|

Introduction
Composition and diffusion can be understood as two complementary
and related processes: bringing sounds together, and
spreading them out again in an organized fashion. In
the Western tradition, these two processes are frequently
carried out by different people at different times,
each drawing on specialized knowledge. The electroacoustic
tradition, even if much briefer, offers the possibility
of the composer designing and implementing both aspects
of the music, and interrelating them in highly specific
ways. Computer control offers the greatest precision
in dealing with the complexities of these processes,
even though, at present, separate programs are usually
required.
I
am mainly referring to the practice of timbral composition,
which may be thought of as shaping the space within
the sound, that is, its perceived volume [Truax, 1992].
By this term I mean not merely the loudness of the sound,
but rather its spectral and temporal shape, both of
which contribute to its perceived magnitude and form.
Diffusion, as the performance mode for these sounds,
refers to the distribution of the (usually stereo) sound
in a space through the use of a mixer and multiple loudspeakers.
However, we can also understand the success of such
a performance as a matching of the space within the
sound with the space into which it is projected. This
can be done even more effectively with multiple channel
inputs where each soundtrack can be kept discrete and
projected independently of all others.
At
Simon Fraser University (SFU) we have been developing
specific digital signal processing (DSP) techniques
for each of these operations. The main techniques used
for timbral composition are digital resonators, using
variable length delay lines with controllable feedback,
and granulation of sampled sound used for time stretching,
both of which allow the composer to shape the volume
of the sound [Truax, 1994]. Recently both of these processes
have been integrated into the same program (GSAMX).

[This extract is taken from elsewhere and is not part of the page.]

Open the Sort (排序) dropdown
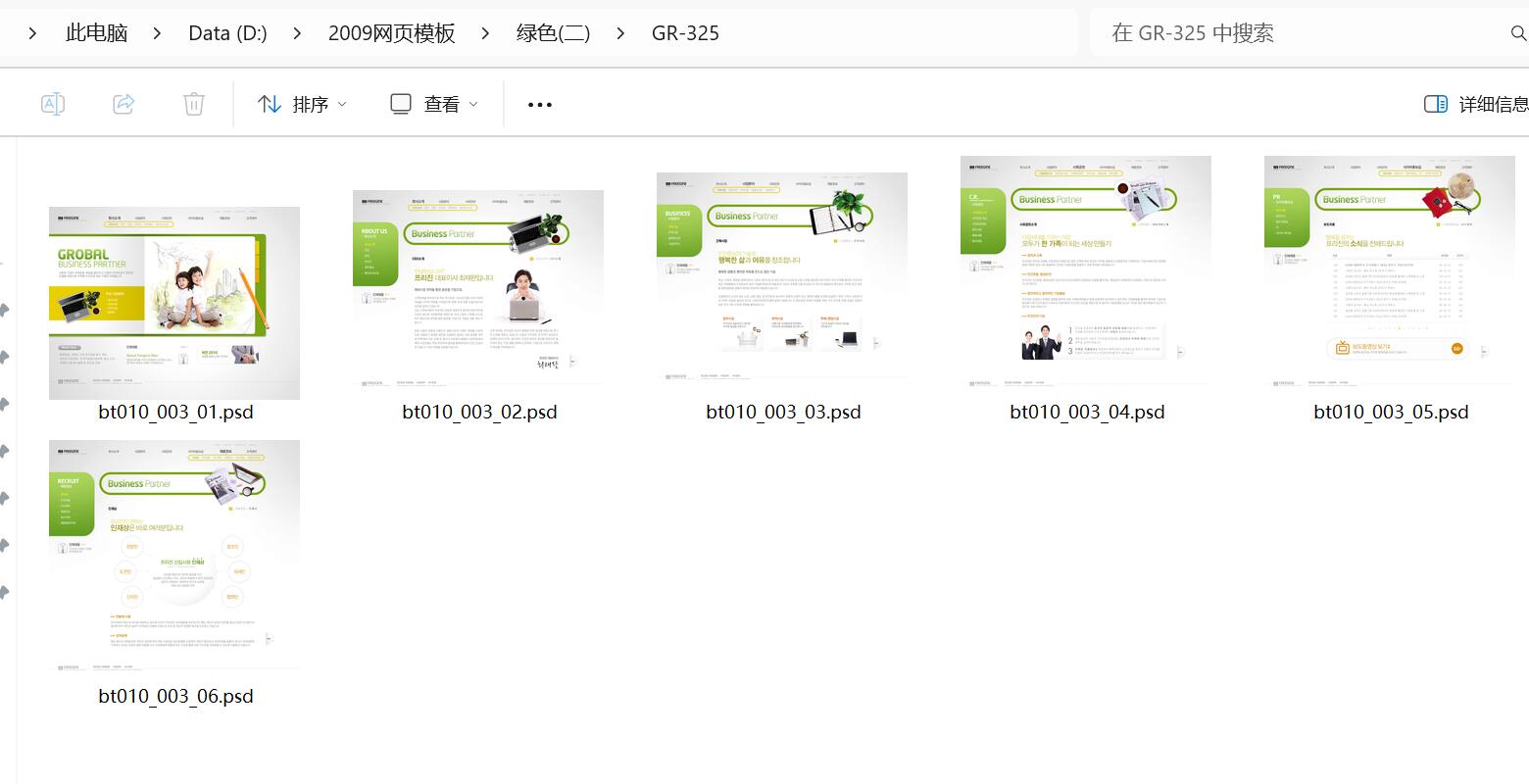 point(302,104)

The diffusion project is a custom-designed multiple
DSP box, the DM-8, designed by Harmonic Functions in
collaboration with SFU, at the centre of which is a
computer-controlled 8 by 8 matrix with which eight input
streams may be simultaneously routed to any of eight
output channels, either in fixed or dynamic trajectory
patterns. A commercially available 16 by 16 matrix is
also being developed.
Shaping
the space inside the sound
The volume, or perceived magnitude, of a sound depends
on its spectral richness, duration, and the presence
of unsynchronized temporal components, such as those
produced by the acoustic choral effect and reverberation.

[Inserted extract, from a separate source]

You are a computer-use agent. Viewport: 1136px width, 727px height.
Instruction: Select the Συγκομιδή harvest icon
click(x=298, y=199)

Electroacoustic techniques expand the range of methods
by which the volume of a sound may be shaped. Granular
time-stretching is perhaps the single most effective
approach, as it contributes to all three of the variables
just described. It prolongs the sound in time and overlays
several unsynchronized streams of simultaneous grains
derived from the source such that prominent spectral
components are enhanced. In addition, my GSAMX software
allows each grain stream to have its own pitch transposition,
either downwards or upwards, according to a scheme where
the untransposed pitch is the fourth harmonic in the
scale of transpositions. That is, three downward harmonic
pitches are available, plus four or more harmonics in
each octave above the original pitch. However, processing
the material through one or more resonators (using a
waveguide or delay line) prior to granulation will also
shape the spectrum of the sound quite strongly and bring
out particular harmonic or formant regions.
The
Karplus-Strong model of a recursive waveguide with filter
has long been regarded as an efficient synthesis technique
for plucked string sounds [Karplus & Strong, 1983].

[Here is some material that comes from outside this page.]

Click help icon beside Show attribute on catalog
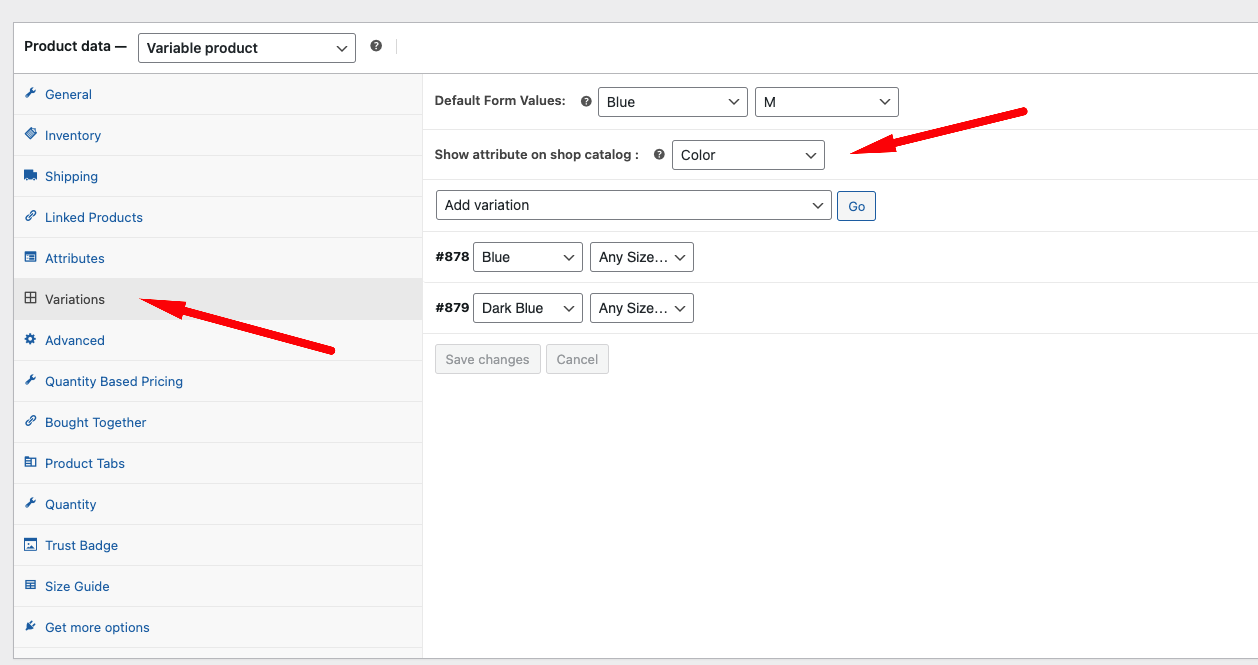The image size is (1258, 665). tap(659, 155)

The basic model for the waveguide uses a delay line
of p samples which determines the resonant frequency
of the string, a low-pass filter which simulates the
energy loss caused by the reflection of the wave, and
the feedback of the sample back into the delay line.
The initial energy input is simulated by initializing
the delay line with random values, that is, introducing
a noise burst whose spectrum decays to a sine wave at
a rate proportional to the length of the delay line.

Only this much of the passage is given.